Revel’s Unfortunate Fate

Revel opened doors in 2012, but never made a profit and owners were forced to shutter it two years later after declaring bankruptcy for the second time. Mr. Straub bought the shuttered hotel and casino resort for $82 million in 2015, promising to turn it into a highly popular and profitable one.

However, the complex, which cost more than $2 billion to be established, is yet to open doors after missing several deadlines, the last of which was this past June.

Hurdles of different nature prevented Revel, which was rebranded as TEN by its new owner, from reopening. A prolonged conflict between Mr. Straub and the property’s utility supplier was one of the major stumbling blocks before the revitalization of the closed venue. Eventually, Revel’s owner agreed to pay $45 million to ACR Energy Partners LLC and end the feud that lasted several months.

Upon buying Revel, Mr. Straub pointed out that the resort would be reopened with its casino amenity, but he would lease the gambling floor to a third-party operator. However, New Jersey casino regulators required from the property’s owner to obtain a casino license so as to be able to reopen it. The businessman refused to apply for such license, arguing that he did not need one as he had no plans to manage the gambling portion of the complex.

Mr. Straub’s bickering with gambling regulators resulted in Revel missing several reopening deadlines.

Reports about potential sale of the shuttered Boardwalk gambling resort have sprung out on several occasions over the past two years. Atlantic City Mayor Don Guardian was among the vocal supporters of such a move.

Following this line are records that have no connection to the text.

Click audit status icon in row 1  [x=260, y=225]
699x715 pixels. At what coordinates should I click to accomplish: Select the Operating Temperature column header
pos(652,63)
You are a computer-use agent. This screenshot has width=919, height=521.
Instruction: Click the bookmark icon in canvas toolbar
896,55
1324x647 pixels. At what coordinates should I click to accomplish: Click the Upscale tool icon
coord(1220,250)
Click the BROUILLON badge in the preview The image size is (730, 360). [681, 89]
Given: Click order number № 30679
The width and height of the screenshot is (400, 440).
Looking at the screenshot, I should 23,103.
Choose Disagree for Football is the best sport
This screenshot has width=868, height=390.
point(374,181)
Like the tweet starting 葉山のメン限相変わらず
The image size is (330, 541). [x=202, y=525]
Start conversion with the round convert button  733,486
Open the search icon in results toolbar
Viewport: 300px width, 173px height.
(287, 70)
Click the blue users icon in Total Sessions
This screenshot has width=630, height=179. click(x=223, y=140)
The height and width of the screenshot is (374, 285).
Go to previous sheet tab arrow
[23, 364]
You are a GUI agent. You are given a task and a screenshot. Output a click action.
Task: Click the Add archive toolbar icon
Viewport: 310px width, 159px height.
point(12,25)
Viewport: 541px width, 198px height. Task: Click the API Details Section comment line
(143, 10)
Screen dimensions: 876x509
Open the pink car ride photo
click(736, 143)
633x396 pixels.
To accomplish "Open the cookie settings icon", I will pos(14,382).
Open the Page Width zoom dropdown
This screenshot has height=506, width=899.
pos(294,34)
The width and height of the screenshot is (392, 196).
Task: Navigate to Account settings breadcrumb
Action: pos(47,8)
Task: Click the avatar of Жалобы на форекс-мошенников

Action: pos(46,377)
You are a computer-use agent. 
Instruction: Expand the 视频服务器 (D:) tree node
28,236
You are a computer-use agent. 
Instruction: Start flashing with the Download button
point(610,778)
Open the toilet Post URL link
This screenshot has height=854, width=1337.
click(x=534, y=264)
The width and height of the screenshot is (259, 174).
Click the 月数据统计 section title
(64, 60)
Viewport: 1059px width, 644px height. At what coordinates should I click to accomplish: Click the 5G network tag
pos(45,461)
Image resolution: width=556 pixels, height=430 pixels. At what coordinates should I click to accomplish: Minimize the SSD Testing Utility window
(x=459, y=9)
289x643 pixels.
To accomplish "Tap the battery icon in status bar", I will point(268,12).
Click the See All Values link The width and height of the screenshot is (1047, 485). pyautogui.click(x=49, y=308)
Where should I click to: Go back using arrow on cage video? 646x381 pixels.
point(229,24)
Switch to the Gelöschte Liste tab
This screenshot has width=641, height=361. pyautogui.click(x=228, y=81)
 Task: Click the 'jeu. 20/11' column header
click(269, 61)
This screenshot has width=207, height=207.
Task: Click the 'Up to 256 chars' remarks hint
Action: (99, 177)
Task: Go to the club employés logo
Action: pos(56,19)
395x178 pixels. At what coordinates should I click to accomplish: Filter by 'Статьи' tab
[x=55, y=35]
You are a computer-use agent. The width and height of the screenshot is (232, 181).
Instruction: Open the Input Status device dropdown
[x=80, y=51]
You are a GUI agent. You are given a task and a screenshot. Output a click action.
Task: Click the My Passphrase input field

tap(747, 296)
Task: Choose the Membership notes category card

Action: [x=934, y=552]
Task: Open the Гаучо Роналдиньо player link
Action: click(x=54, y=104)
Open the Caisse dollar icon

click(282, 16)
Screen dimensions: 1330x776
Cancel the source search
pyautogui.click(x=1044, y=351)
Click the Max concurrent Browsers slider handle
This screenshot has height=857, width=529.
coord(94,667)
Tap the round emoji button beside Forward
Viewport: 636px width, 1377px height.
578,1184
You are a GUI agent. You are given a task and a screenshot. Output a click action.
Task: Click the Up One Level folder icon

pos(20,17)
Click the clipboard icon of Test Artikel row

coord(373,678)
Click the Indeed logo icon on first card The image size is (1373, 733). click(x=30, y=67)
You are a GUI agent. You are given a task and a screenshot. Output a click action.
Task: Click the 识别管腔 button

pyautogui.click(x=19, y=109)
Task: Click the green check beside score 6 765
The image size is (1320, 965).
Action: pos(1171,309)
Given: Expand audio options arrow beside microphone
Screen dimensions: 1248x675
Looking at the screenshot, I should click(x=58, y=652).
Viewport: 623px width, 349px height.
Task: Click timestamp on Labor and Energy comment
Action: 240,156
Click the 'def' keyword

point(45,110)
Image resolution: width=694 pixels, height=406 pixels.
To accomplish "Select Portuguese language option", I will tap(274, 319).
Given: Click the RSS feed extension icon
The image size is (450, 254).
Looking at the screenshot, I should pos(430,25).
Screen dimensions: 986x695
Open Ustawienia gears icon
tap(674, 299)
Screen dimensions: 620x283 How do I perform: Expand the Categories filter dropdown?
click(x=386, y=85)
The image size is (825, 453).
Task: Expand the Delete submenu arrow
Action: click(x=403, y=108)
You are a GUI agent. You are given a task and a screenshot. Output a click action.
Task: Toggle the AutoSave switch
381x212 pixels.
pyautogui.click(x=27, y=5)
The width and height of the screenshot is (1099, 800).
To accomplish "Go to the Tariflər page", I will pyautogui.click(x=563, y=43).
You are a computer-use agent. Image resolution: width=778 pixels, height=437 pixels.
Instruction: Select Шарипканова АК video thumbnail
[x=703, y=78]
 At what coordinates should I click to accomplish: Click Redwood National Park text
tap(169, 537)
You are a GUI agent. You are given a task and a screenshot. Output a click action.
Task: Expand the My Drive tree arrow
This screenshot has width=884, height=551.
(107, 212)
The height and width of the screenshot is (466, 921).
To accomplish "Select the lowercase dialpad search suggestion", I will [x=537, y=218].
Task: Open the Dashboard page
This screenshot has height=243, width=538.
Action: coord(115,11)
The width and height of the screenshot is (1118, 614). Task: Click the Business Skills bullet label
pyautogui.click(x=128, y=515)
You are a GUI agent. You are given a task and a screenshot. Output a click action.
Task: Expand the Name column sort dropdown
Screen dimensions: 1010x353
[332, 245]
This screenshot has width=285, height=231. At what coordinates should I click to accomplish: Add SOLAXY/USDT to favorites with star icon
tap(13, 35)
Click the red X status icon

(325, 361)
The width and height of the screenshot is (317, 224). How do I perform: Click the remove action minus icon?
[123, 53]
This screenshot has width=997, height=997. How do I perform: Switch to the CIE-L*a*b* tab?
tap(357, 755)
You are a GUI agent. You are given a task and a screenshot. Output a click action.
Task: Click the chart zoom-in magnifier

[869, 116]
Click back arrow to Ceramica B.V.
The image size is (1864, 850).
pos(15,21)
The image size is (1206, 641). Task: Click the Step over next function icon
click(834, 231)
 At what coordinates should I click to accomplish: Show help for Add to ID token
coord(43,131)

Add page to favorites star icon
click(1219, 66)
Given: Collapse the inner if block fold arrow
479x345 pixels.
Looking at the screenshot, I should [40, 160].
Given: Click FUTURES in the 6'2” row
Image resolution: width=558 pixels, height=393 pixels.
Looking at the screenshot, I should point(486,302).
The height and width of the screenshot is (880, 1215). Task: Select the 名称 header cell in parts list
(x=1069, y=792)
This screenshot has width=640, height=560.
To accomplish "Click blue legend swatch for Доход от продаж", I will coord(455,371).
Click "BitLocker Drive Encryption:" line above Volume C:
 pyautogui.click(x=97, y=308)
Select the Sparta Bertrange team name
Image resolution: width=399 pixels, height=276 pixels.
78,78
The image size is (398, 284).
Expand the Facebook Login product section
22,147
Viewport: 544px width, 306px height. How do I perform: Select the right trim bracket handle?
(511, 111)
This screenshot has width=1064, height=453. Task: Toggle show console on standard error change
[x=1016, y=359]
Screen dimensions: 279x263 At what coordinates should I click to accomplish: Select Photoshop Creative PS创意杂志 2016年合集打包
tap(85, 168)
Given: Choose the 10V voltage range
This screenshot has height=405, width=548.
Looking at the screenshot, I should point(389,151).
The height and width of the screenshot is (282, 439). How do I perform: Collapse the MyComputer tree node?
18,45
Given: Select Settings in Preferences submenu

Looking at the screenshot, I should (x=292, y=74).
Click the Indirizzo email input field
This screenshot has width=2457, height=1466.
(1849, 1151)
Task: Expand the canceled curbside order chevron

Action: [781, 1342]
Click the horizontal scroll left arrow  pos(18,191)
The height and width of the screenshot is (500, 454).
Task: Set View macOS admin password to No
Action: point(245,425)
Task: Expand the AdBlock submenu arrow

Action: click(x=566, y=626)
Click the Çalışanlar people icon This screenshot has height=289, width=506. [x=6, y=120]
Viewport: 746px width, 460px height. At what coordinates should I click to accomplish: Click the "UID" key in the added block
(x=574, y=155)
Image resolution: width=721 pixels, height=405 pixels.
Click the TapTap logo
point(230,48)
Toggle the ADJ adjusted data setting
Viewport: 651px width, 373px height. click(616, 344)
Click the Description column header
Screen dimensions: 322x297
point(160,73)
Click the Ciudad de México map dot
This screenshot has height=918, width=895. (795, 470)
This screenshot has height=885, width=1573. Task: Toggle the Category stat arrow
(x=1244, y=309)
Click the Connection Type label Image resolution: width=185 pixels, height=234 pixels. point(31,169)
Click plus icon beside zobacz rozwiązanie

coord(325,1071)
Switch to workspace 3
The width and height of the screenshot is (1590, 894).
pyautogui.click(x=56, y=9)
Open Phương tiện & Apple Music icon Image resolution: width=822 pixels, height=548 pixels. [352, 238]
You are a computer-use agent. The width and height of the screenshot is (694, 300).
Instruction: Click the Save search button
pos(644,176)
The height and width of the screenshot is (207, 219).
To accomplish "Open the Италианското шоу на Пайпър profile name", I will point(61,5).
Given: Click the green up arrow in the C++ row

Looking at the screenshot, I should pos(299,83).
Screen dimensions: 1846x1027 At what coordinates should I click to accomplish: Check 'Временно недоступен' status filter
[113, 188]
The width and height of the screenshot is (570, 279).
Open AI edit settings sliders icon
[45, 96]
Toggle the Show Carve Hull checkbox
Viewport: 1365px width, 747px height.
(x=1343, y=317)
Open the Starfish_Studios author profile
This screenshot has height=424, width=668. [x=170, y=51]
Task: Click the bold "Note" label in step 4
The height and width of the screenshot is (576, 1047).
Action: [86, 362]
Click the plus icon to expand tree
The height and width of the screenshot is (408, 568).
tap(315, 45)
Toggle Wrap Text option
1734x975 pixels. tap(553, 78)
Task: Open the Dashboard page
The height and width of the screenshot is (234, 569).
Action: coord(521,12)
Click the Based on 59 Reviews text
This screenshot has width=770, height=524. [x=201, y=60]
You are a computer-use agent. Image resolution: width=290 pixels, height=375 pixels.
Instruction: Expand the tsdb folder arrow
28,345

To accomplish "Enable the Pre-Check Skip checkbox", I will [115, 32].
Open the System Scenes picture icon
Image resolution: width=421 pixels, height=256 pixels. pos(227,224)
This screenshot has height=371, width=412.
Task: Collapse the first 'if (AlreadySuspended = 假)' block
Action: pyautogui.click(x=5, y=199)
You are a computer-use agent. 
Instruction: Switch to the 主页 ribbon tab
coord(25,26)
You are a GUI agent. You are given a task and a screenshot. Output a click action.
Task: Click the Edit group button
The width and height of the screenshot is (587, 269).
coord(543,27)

The city’s top official has repeatedly rebuked Mr. Straub for failing to deliver on the reopening deadlines, thus keeping shut a property that could potentially attract tourists to the city and would be a major employer to residents of the city and the area.

Commenting on the latest sale reports, Mayor Guardian told media that he hopes as many residents as possible will be hired once the property finally reopens doors and no matter who its owner is.